The boy approached slowly.
“What are you at?” Caffola asked. “Are you supid?”
“No,” the boy said.
“Well, for fuck’s sake quit acting like it. Cover your face with something so the cameras don’t get you.”
“Okay,” the boy said. He pulled a wrinkled handkerchief from his pocket and returned to his comrades at the burning mound, tying the square of soiled material into a mask over his nose and mouth.
“Kids know nothing these days.” Caffola shook his head.
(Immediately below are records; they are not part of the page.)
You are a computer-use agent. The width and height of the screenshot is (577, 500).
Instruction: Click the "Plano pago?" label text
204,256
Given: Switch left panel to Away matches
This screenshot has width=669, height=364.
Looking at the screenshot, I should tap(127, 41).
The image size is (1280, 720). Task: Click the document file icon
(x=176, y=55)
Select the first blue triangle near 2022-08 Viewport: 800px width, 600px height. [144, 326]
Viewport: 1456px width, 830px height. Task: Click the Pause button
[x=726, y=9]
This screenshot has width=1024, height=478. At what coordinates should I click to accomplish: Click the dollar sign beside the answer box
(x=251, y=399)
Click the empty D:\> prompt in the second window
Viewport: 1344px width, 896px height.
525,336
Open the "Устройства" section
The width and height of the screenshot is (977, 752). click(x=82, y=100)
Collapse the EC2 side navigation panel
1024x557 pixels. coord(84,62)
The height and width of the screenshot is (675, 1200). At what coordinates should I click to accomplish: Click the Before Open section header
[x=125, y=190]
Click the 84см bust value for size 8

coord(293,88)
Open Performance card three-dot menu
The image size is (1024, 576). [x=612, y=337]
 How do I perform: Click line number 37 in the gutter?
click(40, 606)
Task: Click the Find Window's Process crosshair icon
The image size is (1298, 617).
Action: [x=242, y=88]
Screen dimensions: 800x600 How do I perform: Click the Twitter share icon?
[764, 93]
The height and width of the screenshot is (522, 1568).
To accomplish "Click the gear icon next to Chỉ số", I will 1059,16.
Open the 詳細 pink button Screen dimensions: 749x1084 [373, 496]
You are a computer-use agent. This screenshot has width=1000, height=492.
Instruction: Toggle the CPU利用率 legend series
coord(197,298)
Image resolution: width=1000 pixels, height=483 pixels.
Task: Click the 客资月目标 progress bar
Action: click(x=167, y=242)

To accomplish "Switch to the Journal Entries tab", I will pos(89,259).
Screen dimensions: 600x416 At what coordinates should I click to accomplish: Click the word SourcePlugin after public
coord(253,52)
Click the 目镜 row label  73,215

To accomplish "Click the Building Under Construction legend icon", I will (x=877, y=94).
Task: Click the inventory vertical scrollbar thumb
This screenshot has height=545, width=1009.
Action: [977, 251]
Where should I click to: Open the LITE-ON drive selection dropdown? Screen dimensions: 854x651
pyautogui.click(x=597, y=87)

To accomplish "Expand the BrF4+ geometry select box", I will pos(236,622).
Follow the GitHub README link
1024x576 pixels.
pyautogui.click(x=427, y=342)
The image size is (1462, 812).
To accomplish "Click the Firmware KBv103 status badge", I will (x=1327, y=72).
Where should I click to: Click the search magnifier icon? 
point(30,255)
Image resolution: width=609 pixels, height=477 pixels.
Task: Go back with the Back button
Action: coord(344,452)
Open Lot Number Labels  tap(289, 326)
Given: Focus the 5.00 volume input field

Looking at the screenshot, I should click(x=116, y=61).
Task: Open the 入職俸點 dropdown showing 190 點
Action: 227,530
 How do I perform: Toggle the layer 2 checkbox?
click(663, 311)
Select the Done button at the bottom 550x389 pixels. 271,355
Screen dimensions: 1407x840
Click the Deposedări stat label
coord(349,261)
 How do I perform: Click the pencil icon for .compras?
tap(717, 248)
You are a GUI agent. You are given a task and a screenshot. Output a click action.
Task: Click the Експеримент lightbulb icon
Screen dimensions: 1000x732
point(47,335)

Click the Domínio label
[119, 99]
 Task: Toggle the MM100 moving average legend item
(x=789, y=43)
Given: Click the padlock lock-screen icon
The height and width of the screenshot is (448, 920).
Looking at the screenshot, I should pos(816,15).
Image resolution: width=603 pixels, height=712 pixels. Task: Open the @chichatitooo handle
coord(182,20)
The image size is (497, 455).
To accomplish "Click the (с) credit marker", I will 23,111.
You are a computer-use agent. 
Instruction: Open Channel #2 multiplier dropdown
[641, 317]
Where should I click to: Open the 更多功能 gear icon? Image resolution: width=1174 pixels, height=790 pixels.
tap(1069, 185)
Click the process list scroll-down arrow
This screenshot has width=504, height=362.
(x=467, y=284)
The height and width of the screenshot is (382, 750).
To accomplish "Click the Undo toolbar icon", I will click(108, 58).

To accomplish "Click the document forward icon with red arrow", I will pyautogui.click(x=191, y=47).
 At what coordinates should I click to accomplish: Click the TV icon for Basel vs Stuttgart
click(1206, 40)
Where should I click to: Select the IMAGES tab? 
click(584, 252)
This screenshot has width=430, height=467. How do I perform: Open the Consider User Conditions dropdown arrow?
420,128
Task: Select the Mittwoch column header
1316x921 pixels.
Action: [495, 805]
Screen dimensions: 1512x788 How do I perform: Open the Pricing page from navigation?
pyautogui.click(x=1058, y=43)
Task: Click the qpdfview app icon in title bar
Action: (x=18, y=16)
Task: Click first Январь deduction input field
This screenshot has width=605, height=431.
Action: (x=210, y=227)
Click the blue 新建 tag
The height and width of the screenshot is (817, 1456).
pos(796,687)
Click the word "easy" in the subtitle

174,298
One of the book’s other, more subtle themes is present in the above-quoted riot scene, a scene that is on the short side but has a lot packed into it and stands as one of the more memorable scenes in a book filled with plenty of great ones. If we have a bloody past and a tense present, what will the future be like and, perhaps more importantly, in whose hands will it be? This small scene lays bare the question of the future with an economy of words because it forces a comparison between the boys in the riot, children living in troubled times who have grown up far too fast but are ultimately products of the past, and Ellen the little child who comes to love and trust Fegan. Her innocence is not yet corrupted, and she has no idea whatsoever of what surrounds her. Which child, the one who acts improperly during a street riot or the one looking for someone’s finger to hold, appearing pages apart and never in the same scene, represents the future?
The Ghosts of Belfast is many things: It’s a ghost story, a love story, a crime story, a political story, and a story of redemption. One of the main questions asked by the book is, “Is there a point on the path of a man’s life where the hard scrabbled crawl to redemption is no longer possible?” Fegan has a Troubles-size hole in his heart, mind, body, soul and spirit. Can the hole be filled or is the damage too great? Is his quest for redemption a futile one and a failure from the start? The answer, as in life, isn’t an easy one or a neat one, but it is a provoking one.
One of the benchmarks that I use for books that I read is my desire to re-read the story. More so then any other novel I read this year, I want to read The Ghosts of Belfast again; in fact, I wanted to start reading it again the moment that I finished it. That’s the highest praise that I can give to any story.
DO NOT READ THE FOLLOWING SECTION UNLESS YOU’VE READ THE BOOK
For the many facets of the brightly shining diamond that is The Ghosts of Belfast, there is at least one that possibly has a minor flaw affecting the clarity–the ending. The ghosts are clear as to the path that Fegan must travel–he must kill the engineers of their deaths. What becomes apparent very early on is that, as the actual instrument of their deaths, Fegan, too, must die. This is a knowledge that the readers HAVE to carry with them as they read about Fegan’s journey, and because his eventual suicide carries with it the weight of Fate, the result is that the entire story carries with it the weight of true tragedy. Fegan, too, understands what it means to step on that path when he sets out to aid the ghosts and does so with a resigned finality. Can you see where I’m going with this? Fegan’s fate is sidestepped at the end, and the final ghost grants him a reprieve, allowing him to live on. To be clear–this is a minor flaw that doesn’t denigrate the masterpiece that Neville has written–but I think it deserves to be talked about and debated by those who have read the book, and so I bring it up now. The ending of the book is absolutely NOT some tacked-on happy ending and is filled with its own kind of gravity and solemnity. The gods reached down and granted Fegan, briefly, the gift of sight in a dark place; he saw hope and love and trust, then had it snatched away before he could hold on to anything other then the memory that what he saw would be lost forever. On top of that, he is cast forever from his homeland.